NBC reporter Christin Cooper went for ratings gold Sunday in Sochi — and failed spectacularly, driving US Olympic skier Bode Miller to tears in a cringe-worthy interview after his bronze medal win in the men’s super-G.

Miller – whose win made him the oldest athlete to win an Olympic alpine medal and the second most-medaled male skier in history – was already emotional after holding on to tie for third place during the hard-fought race when Cooper began hammering him with questions about his little brother, who died last year after a seizure.

As Miller, 36, began to cry, Cooper kept up her uncomfortable line of questioning,  pushing Miller to the point where he collapsed in a heap, sobbing uncontrollably.

NBC then trained its cameras, from several angles, on Miller for an excruciating full minute after the interview ended.

By then, the Twitterverse had erupted in fury.

“What I just saw from NBC reporter Christin Cooper interviewing Bode Miller was completely tasteless and unacceptable,” fumed one viewer, with another blasting: “That interview of Bode Miller was the worst thing yet. Shame on you @NBC.”

The tweets kept coming:  “Wow, the thing that interviewer just did to Bode Miller was SUPER disgusting,” “There was no journalism in that interview with Bode Miller, just badgering and scrounging,”  “Sad that the reporter kept asking Bode Miller q’s after he was emotionally distraught. I know that’s her job, but have some respect…” and “Christin Cooper is  as insensitive as they come. A shameful badgering of Bode Miller until he broke down.”

Miller’s 29-year-old snowboarder brother Chelone “Chilly” Miller, was an Olympic hopeful who died in April 2013 from a seizure related to a 2005 head injury. As Miller prepared to ski the super-G, NBC aired a tear-jerker feature segment on the brothers.

Then came Cooper’s interview — conducted more than 12 hours before NBC decided to air the full, tape-delayed trainwreck in prime time Sunday night.
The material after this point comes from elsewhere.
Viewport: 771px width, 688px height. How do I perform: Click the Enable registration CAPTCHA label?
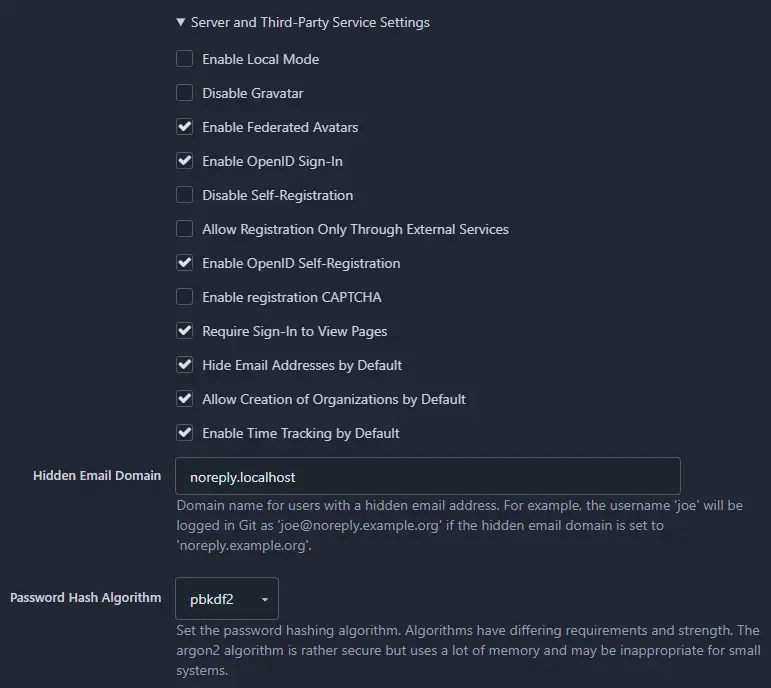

On Monday, the classy Miller tried to quell the uprising, tweeting: “I appreciate everyone sticking up for me. Please be gentle w christin cooper, it was crazy emotional and not all her fault. #heatofthemoment.”
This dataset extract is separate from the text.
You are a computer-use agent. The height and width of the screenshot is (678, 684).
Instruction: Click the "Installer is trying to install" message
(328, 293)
“My emotions were very raw, she asked the questions that every interviewer would have, pushing is part of it,” Miller added. “She wasn’t trying to cause pain.”

Cooper, herself a former Olympic ski medalist, started the interview with a couple of standard questions about what winning the medal meant to Miller.

“This was a little different,” Miller answered. “With my brother passing away, I really wanted to come back here and race the way he sends it. So this was a little different.”

Miller choked  up, mentioning that it had been an emotional year – and Cooper charged through the open door. She asked three consecutive questions, steering the talk toward Chelone, as Miller became visibly more uncomfortable and upset.

“Bode, you are showing so much emotion down here. What is going through your mind?” Cooper asked next, apparently not satisfied with his first tearful assessment.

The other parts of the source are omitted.